→ HOW TO COMPLETE THIS TASK:
Pictures aside, write out every record exactly as it appears.

-*-

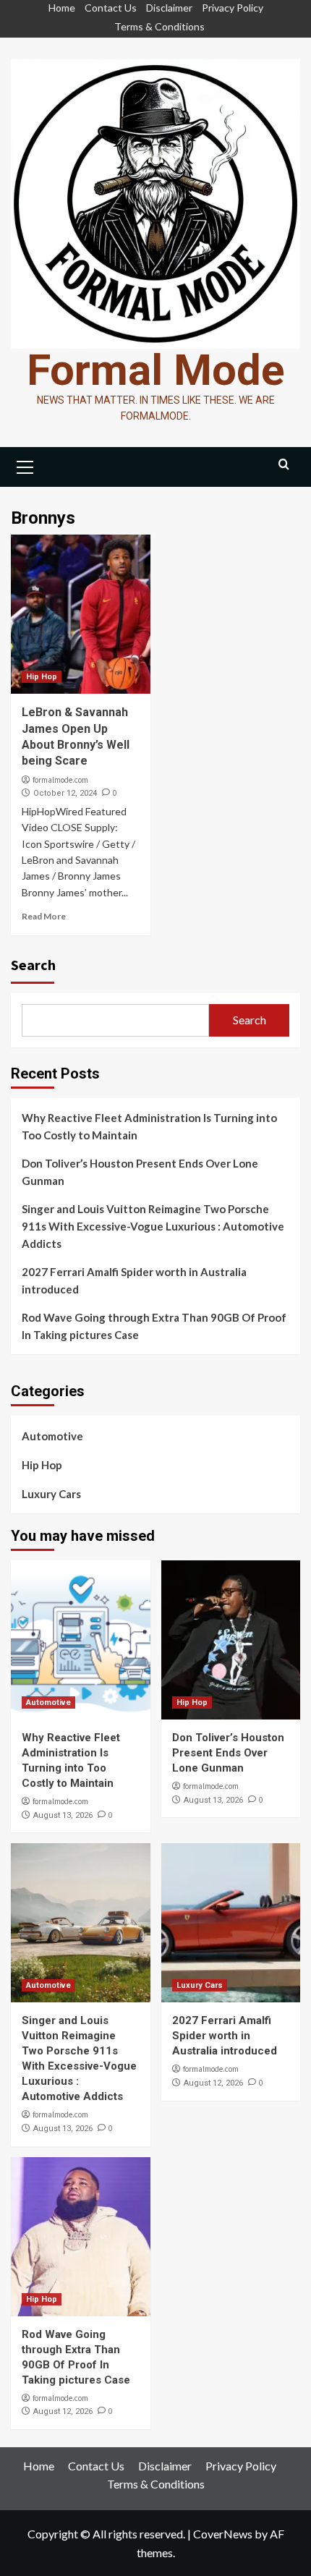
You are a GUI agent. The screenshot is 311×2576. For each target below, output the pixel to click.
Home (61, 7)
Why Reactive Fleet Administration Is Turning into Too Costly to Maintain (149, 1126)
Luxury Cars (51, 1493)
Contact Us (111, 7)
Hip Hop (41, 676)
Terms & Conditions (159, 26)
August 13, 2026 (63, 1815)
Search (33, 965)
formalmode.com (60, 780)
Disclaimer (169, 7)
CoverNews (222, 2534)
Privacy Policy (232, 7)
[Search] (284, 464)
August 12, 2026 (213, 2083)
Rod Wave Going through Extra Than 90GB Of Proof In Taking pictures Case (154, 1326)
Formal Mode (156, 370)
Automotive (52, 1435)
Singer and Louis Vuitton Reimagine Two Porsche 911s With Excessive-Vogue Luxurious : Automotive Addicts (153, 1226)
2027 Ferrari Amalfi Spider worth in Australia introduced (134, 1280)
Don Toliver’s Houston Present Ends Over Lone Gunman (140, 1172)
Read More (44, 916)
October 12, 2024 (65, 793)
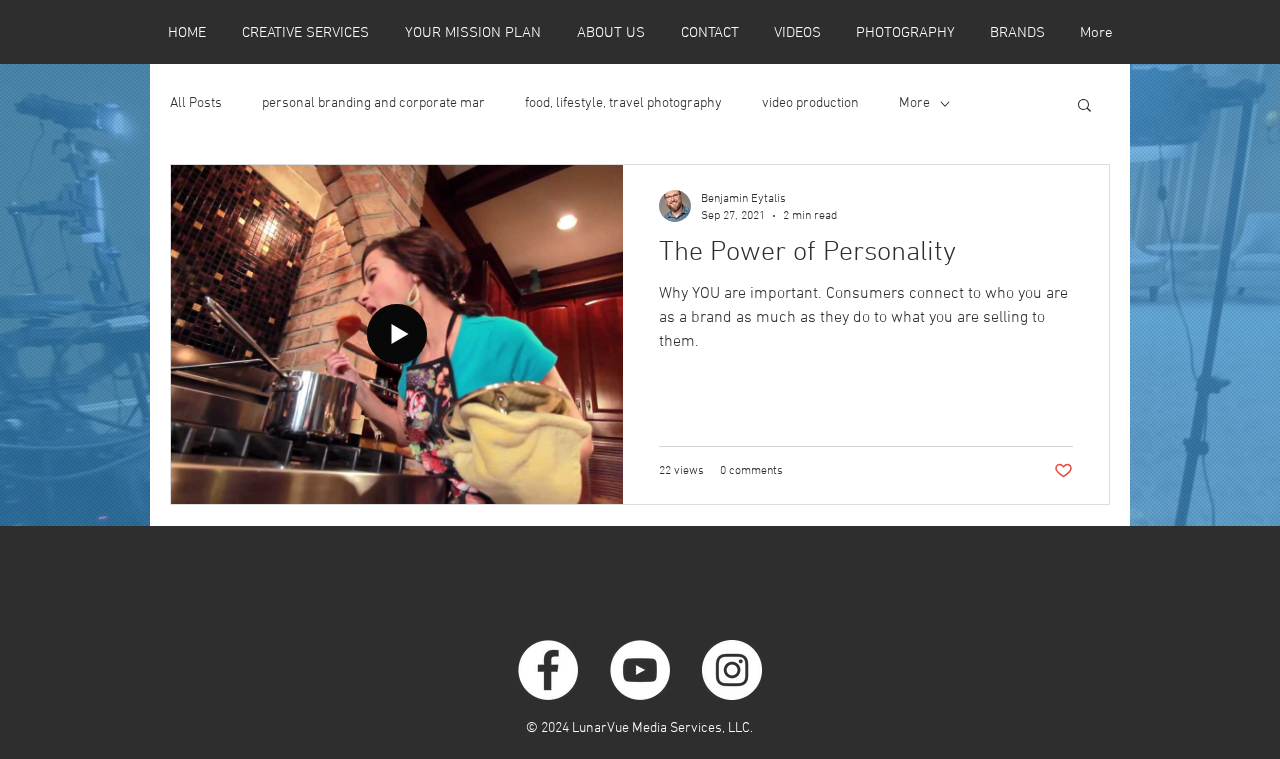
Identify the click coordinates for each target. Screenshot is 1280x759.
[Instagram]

-*-

→ RESULT FOR THIS EXERCISE:
You are a GUI agent. The screenshot is 311×2576. For each target below, output the pixel to click.
Home (61, 7)
Why Reactive Fleet Administration Is Turning into Too Costly to Maintain (149, 1126)
Luxury Cars (51, 1493)
Contact Us (111, 7)
Hip Hop (41, 676)
Terms & Conditions (159, 26)
August 13, 2026 (63, 1815)
Search (33, 965)
formalmode.com (60, 780)
Disclaimer (169, 7)
CoverNews (222, 2534)
Privacy Policy (232, 7)
[Search] (284, 464)
August 12, 2026 (213, 2083)
Rod Wave Going through Extra Than 90GB Of Proof In Taking pictures Case (154, 1326)
Formal Mode (156, 370)
Automotive (52, 1435)
Singer and Louis Vuitton Reimagine Two Porsche 911s With Excessive-Vogue Luxurious : Automotive Addicts (153, 1226)
2027 Ferrari Amalfi Spider worth in Australia introduced (134, 1280)
Don Toliver’s Houston Present Ends Over Lone Gunman (140, 1172)
Read More (44, 916)
October 12, 2024 (65, 793)
Identify the click coordinates for each target. Screenshot is 1280x759.
[Instagram]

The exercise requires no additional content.